What you return should match every entry, character for character.

== == ==

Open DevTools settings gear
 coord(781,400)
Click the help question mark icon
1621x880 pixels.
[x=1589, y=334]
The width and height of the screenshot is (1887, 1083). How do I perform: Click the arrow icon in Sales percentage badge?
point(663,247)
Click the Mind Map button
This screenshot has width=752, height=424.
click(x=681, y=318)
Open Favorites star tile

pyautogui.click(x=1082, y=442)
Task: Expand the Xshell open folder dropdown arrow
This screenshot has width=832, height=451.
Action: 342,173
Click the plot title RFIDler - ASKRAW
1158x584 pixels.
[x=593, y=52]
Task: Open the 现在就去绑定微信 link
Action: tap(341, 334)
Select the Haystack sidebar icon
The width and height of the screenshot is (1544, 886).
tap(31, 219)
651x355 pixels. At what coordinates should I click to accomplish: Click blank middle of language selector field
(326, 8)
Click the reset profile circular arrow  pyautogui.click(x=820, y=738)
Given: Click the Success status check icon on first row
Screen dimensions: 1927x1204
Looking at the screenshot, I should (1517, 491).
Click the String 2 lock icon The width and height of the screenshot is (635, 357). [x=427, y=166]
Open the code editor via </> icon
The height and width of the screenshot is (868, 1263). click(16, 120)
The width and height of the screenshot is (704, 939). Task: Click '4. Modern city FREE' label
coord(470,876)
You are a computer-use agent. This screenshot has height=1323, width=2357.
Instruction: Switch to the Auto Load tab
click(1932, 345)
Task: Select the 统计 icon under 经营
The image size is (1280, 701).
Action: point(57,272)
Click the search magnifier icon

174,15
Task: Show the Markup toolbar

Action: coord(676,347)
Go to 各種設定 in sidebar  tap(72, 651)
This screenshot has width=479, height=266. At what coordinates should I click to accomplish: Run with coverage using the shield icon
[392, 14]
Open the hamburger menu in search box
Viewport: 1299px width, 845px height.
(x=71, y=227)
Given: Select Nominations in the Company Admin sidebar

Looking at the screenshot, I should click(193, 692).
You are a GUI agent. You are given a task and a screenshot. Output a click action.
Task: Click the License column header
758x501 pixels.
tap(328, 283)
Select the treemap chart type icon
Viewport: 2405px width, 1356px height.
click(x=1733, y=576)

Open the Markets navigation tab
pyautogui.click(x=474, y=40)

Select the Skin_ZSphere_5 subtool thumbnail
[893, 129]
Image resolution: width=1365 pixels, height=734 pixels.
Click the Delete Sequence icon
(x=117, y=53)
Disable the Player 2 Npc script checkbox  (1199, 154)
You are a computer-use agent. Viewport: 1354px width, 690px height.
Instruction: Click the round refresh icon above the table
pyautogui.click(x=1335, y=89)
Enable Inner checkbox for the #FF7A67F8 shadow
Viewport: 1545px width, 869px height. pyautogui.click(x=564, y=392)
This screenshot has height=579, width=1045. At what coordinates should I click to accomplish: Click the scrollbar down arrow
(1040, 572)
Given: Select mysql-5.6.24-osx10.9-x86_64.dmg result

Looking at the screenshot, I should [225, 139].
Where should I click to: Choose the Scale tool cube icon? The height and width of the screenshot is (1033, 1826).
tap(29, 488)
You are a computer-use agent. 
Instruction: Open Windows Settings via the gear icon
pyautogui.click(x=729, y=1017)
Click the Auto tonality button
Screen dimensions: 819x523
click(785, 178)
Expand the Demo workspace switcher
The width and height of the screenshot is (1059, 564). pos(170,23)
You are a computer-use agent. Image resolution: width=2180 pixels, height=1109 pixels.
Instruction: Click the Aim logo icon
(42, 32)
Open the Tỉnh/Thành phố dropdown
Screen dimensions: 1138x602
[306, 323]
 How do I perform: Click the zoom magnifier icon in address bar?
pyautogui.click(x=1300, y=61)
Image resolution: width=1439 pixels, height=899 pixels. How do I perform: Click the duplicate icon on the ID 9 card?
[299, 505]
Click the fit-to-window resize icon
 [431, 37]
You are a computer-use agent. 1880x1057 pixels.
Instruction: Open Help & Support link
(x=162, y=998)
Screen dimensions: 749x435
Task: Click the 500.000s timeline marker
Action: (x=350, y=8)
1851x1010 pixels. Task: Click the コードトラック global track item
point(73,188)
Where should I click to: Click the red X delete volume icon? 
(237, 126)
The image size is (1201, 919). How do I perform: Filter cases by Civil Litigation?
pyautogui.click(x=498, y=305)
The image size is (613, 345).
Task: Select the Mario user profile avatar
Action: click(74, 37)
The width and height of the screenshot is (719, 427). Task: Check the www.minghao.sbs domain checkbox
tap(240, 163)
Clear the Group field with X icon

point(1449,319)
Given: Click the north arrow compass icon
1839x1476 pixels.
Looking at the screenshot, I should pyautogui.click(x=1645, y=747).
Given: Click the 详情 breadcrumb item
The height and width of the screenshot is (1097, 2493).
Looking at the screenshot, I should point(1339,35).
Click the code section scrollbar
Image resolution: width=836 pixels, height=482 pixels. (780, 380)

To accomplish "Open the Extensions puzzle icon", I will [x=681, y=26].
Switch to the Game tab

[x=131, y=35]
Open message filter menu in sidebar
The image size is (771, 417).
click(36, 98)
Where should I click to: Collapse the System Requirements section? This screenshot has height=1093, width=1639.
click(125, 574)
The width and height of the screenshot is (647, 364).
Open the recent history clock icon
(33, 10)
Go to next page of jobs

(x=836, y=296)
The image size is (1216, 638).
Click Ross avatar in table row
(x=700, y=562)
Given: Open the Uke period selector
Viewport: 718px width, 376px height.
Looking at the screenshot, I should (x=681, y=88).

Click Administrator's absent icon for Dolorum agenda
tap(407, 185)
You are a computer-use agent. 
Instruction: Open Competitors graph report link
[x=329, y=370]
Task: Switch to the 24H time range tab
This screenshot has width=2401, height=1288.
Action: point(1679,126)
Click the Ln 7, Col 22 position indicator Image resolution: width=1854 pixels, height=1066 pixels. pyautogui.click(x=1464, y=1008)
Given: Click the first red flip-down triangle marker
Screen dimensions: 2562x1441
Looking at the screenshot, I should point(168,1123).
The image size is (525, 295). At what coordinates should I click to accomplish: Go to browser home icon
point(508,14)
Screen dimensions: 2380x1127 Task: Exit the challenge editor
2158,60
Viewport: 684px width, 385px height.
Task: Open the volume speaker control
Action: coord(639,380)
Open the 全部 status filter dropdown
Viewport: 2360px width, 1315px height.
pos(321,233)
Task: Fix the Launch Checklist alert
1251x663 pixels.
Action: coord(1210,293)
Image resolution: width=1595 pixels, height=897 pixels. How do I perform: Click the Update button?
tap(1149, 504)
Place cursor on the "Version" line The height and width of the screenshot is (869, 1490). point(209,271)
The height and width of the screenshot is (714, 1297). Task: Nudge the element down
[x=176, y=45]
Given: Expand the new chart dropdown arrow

== == ==

» Solution for this task
Open DevTools settings gear
 coord(781,400)
Click the help question mark icon
1621x880 pixels.
[x=1589, y=334]
The width and height of the screenshot is (1887, 1083). How do I perform: Click the arrow icon in Sales percentage badge?
point(663,247)
Click the Mind Map button
This screenshot has width=752, height=424.
click(x=681, y=318)
Open Favorites star tile

pyautogui.click(x=1082, y=442)
Task: Expand the Xshell open folder dropdown arrow
This screenshot has width=832, height=451.
Action: 342,173
Click the plot title RFIDler - ASKRAW
1158x584 pixels.
[x=593, y=52]
Task: Open the 现在就去绑定微信 link
Action: tap(341, 334)
Select the Haystack sidebar icon
The width and height of the screenshot is (1544, 886).
tap(31, 219)
651x355 pixels. At what coordinates should I click to accomplish: Click blank middle of language selector field
(326, 8)
Click the reset profile circular arrow  pyautogui.click(x=820, y=738)
Given: Click the Success status check icon on first row
Screen dimensions: 1927x1204
Looking at the screenshot, I should (1517, 491).
Click the String 2 lock icon The width and height of the screenshot is (635, 357). [x=427, y=166]
Open the code editor via </> icon
The height and width of the screenshot is (868, 1263). click(16, 120)
The width and height of the screenshot is (704, 939). Task: Click '4. Modern city FREE' label
coord(470,876)
You are a computer-use agent. This screenshot has height=1323, width=2357.
Instruction: Switch to the Auto Load tab
click(1932, 345)
Task: Select the 统计 icon under 经营
The image size is (1280, 701).
Action: point(57,272)
Click the search magnifier icon

174,15
Task: Show the Markup toolbar

Action: coord(676,347)
Go to 各種設定 in sidebar  tap(72, 651)
This screenshot has width=479, height=266. At what coordinates should I click to accomplish: Run with coverage using the shield icon
[392, 14]
Open the hamburger menu in search box
Viewport: 1299px width, 845px height.
(x=71, y=227)
Given: Select Nominations in the Company Admin sidebar

Looking at the screenshot, I should click(193, 692).
You are a GUI agent. You are given a task and a screenshot. Output a click action.
Task: Click the License column header
758x501 pixels.
tap(328, 283)
Select the treemap chart type icon
Viewport: 2405px width, 1356px height.
click(x=1733, y=576)

Open the Markets navigation tab
pyautogui.click(x=474, y=40)

Select the Skin_ZSphere_5 subtool thumbnail
[893, 129]
Image resolution: width=1365 pixels, height=734 pixels.
Click the Delete Sequence icon
(x=117, y=53)
Disable the Player 2 Npc script checkbox  (1199, 154)
You are a computer-use agent. Viewport: 1354px width, 690px height.
Instruction: Click the round refresh icon above the table
pyautogui.click(x=1335, y=89)
Enable Inner checkbox for the #FF7A67F8 shadow
Viewport: 1545px width, 869px height. pyautogui.click(x=564, y=392)
This screenshot has height=579, width=1045. At what coordinates should I click to accomplish: Click the scrollbar down arrow
(1040, 572)
Given: Select mysql-5.6.24-osx10.9-x86_64.dmg result

Looking at the screenshot, I should [225, 139].
Where should I click to: Choose the Scale tool cube icon? The height and width of the screenshot is (1033, 1826).
tap(29, 488)
You are a computer-use agent. 
Instruction: Open Windows Settings via the gear icon
pyautogui.click(x=729, y=1017)
Click the Auto tonality button
Screen dimensions: 819x523
click(785, 178)
Expand the Demo workspace switcher
The width and height of the screenshot is (1059, 564). pos(170,23)
You are a computer-use agent. Image resolution: width=2180 pixels, height=1109 pixels.
Instruction: Click the Aim logo icon
(42, 32)
Open the Tỉnh/Thành phố dropdown
Screen dimensions: 1138x602
[306, 323]
 How do I perform: Click the zoom magnifier icon in address bar?
pyautogui.click(x=1300, y=61)
Image resolution: width=1439 pixels, height=899 pixels. How do I perform: Click the duplicate icon on the ID 9 card?
[299, 505]
Click the fit-to-window resize icon
 [431, 37]
You are a computer-use agent. 1880x1057 pixels.
Instruction: Open Help & Support link
(x=162, y=998)
Screen dimensions: 749x435
Task: Click the 500.000s timeline marker
Action: (x=350, y=8)
1851x1010 pixels. Task: Click the コードトラック global track item
point(73,188)
Where should I click to: Click the red X delete volume icon? 
(237, 126)
The image size is (1201, 919). How do I perform: Filter cases by Civil Litigation?
pyautogui.click(x=498, y=305)
The image size is (613, 345).
Task: Select the Mario user profile avatar
Action: click(74, 37)
The width and height of the screenshot is (719, 427). Task: Check the www.minghao.sbs domain checkbox
tap(240, 163)
Clear the Group field with X icon

point(1449,319)
Given: Click the north arrow compass icon
1839x1476 pixels.
Looking at the screenshot, I should pyautogui.click(x=1645, y=747).
Given: Click the 详情 breadcrumb item
The height and width of the screenshot is (1097, 2493).
Looking at the screenshot, I should point(1339,35).
Click the code section scrollbar
Image resolution: width=836 pixels, height=482 pixels. (780, 380)

To accomplish "Open the Extensions puzzle icon", I will [x=681, y=26].
Switch to the Game tab

[x=131, y=35]
Open message filter menu in sidebar
The image size is (771, 417).
click(36, 98)
Where should I click to: Collapse the System Requirements section? This screenshot has height=1093, width=1639.
click(125, 574)
The width and height of the screenshot is (647, 364).
Open the recent history clock icon
(33, 10)
Go to next page of jobs

(x=836, y=296)
The image size is (1216, 638).
Click Ross avatar in table row
(x=700, y=562)
Given: Open the Uke period selector
Viewport: 718px width, 376px height.
Looking at the screenshot, I should (x=681, y=88).

Click Administrator's absent icon for Dolorum agenda
tap(407, 185)
You are a computer-use agent. 
Instruction: Open Competitors graph report link
[x=329, y=370]
Task: Switch to the 24H time range tab
This screenshot has width=2401, height=1288.
Action: point(1679,126)
Click the Ln 7, Col 22 position indicator Image resolution: width=1854 pixels, height=1066 pixels. pyautogui.click(x=1464, y=1008)
Given: Click the first red flip-down triangle marker
Screen dimensions: 2562x1441
Looking at the screenshot, I should point(168,1123).
The image size is (525, 295). At what coordinates should I click to accomplish: Go to browser home icon
point(508,14)
Screen dimensions: 2380x1127 Task: Exit the challenge editor
2158,60
Viewport: 684px width, 385px height.
Task: Open the volume speaker control
Action: coord(639,380)
Open the 全部 status filter dropdown
Viewport: 2360px width, 1315px height.
pos(321,233)
Task: Fix the Launch Checklist alert
1251x663 pixels.
Action: coord(1210,293)
Image resolution: width=1595 pixels, height=897 pixels. How do I perform: Click the Update button?
tap(1149, 504)
Place cursor on the "Version" line The height and width of the screenshot is (869, 1490). point(209,271)
The height and width of the screenshot is (714, 1297). Task: Nudge the element down
[x=176, y=45]
Given: Expand the new chart dropdown arrow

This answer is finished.